[Stored data entries]
-- Opening Marker --
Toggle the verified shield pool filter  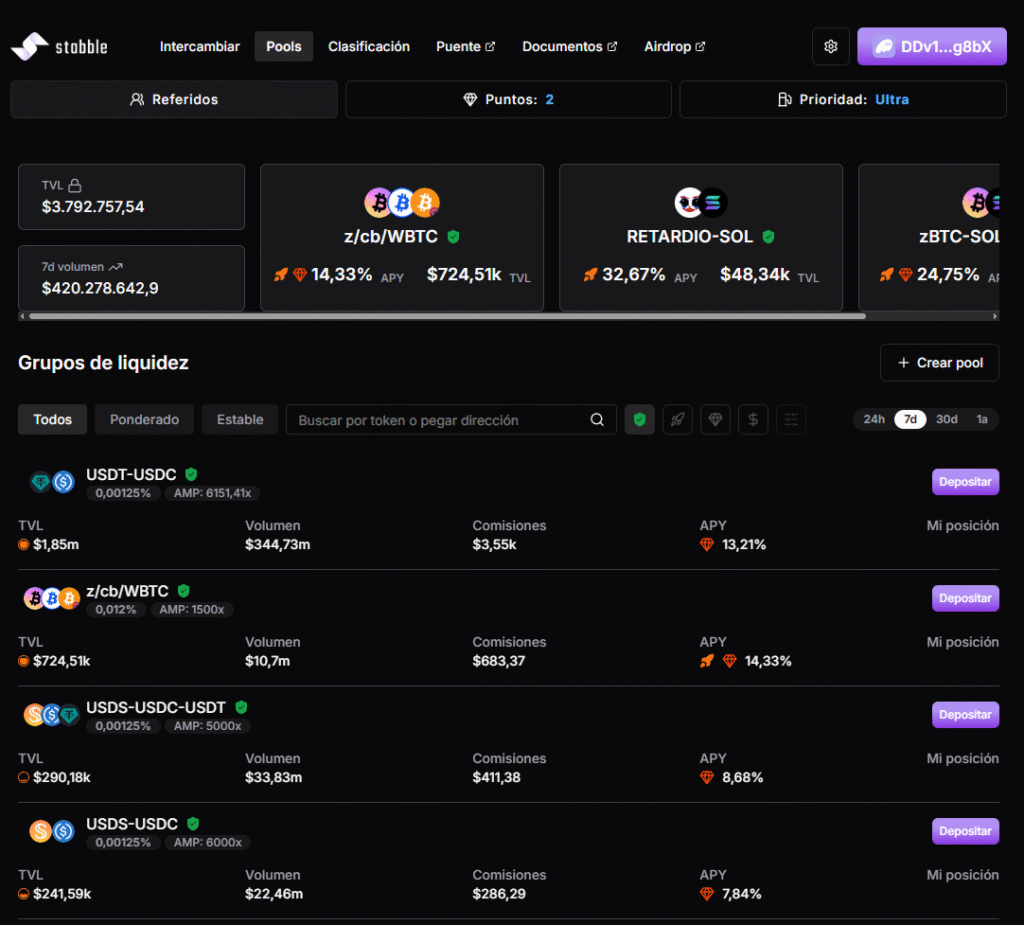640,420
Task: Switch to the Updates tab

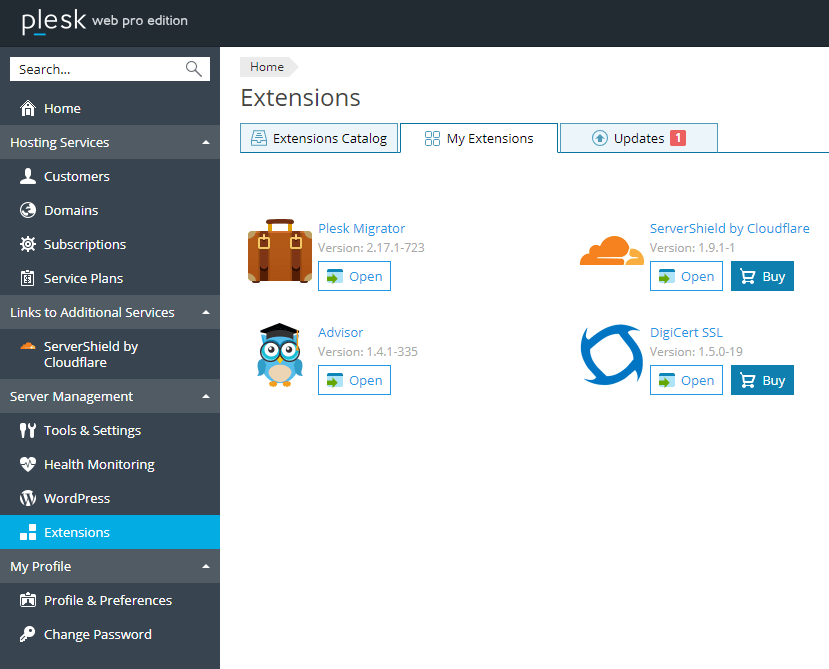Action: tap(638, 138)
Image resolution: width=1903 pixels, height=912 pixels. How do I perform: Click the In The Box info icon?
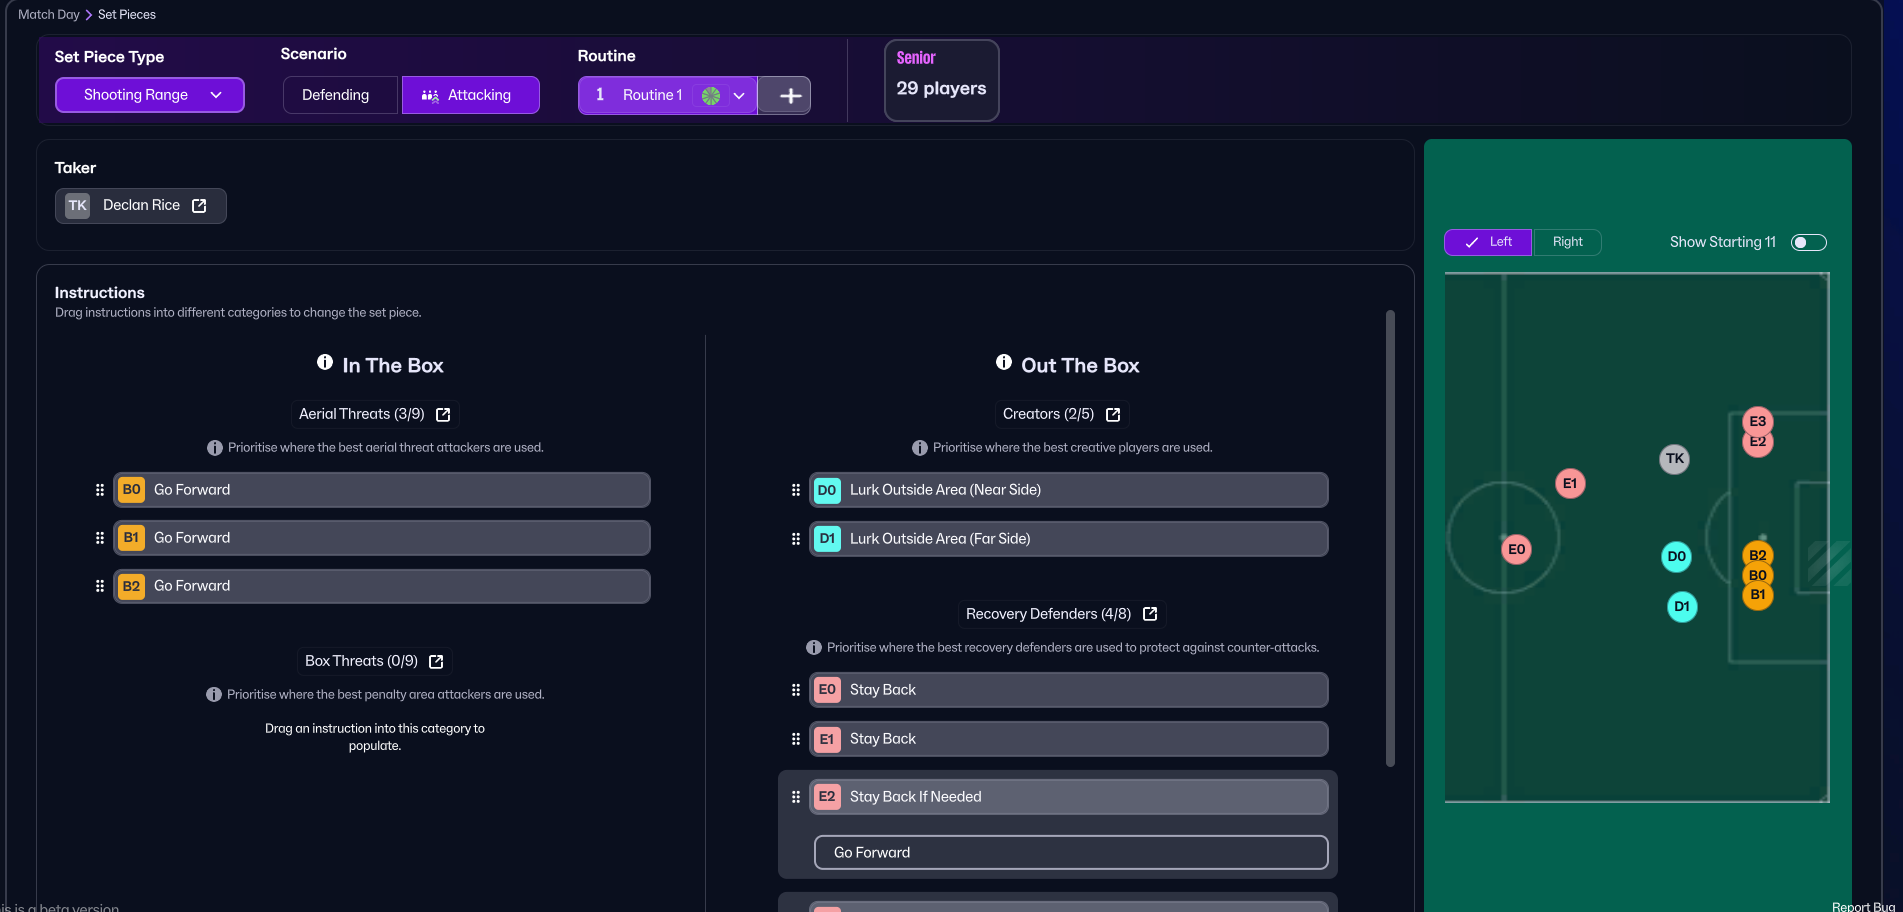[x=325, y=363]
-- Closing Marker --
_Try it_
Could you return exactly the lines starting with the one that contains "Task: Switch to the Updates tab" and ending with the last line of the data above? Leave the pictures out.

_Exercise result_
Task: Switch to the Updates tab

Action: tap(638, 138)
Image resolution: width=1903 pixels, height=912 pixels. How do I perform: Click the In The Box info icon?
[x=325, y=363]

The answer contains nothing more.